Page text:
☆ ☆ ☆

A standing-room crowd of about 120 people filled a community room at Aldersgate, a posh retirement community in east Charlotte, on Tuesday night for a lively two-hour discussion with U.S. Rep. Alma Adams (NC-12) and several health-care professionals.
In a state that continues to lag behind others in health care, Tuesday’s event has been the only local town hall focused specifically on health care to be held thus far this election season.
The “Healthcare for all” panelists touched on community health, aging, health-care access and local resources, while constituent questions focused heavily on Medicare for All, prescription drugs and insurance providers.
“I’m going to continue to fight until each and every American has access to quality, affordable health care,” Adams said in her opening remarks.
She noted that she is introducing an amendment to the US Constitution that would recognize and ensure what she called “basic human rights:” healthcare, housing, education and nutrition.
Though almost all of the dozen audience questions were directed at Adams, three local health-care professionals sat as panelists with her and held a moderated discussion for the first half of the evening.

☆ ☆ ☆

Tasks to carry out:
**1.** In the town hall article, about how many people filled the community room at Aldersgate?
**2.** Repeat the town hall article's wording from "A standing-room crowd" to "several health-care professionals.".
**3.** According to the town hall article, which things would Adams's proposed constitutional amendment recognize as basic human rights? List every one.
The listing after this text is not needed.

Data section:

☆ ☆ ☆

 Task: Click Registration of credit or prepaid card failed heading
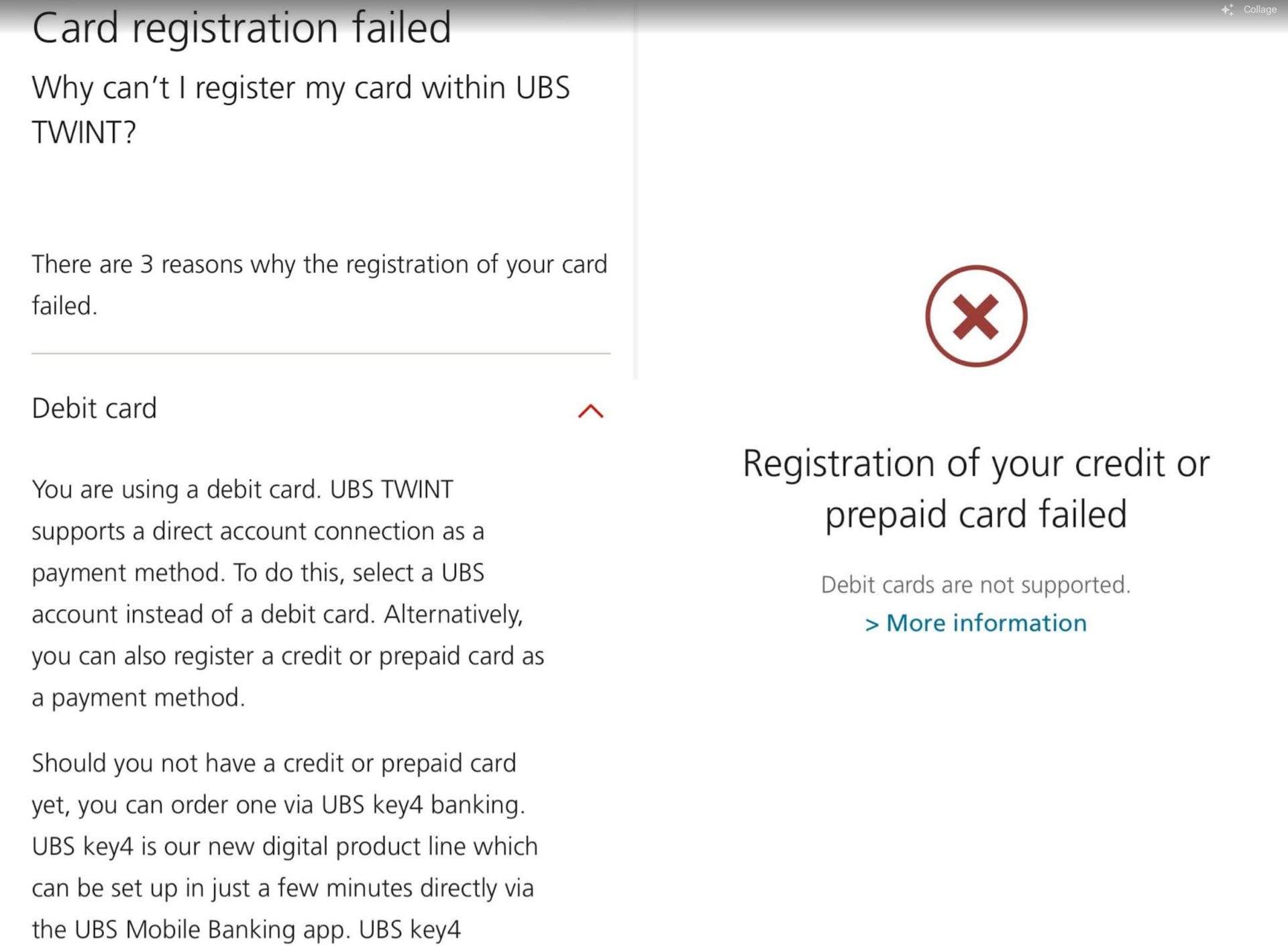click(975, 488)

☆ ☆ ☆

Expected responses:
**1.** About 120 people.

**2.**
A standing-room crowd of about 120 people filled a community room at Aldersgate, a posh retirement community in east Charlotte, on Tuesday night for a lively two-hour discussion with U.S. Rep. Alma Adams (NC-12) and several health-care professionals.

**3.** Healthcare, housing, education and nutrition.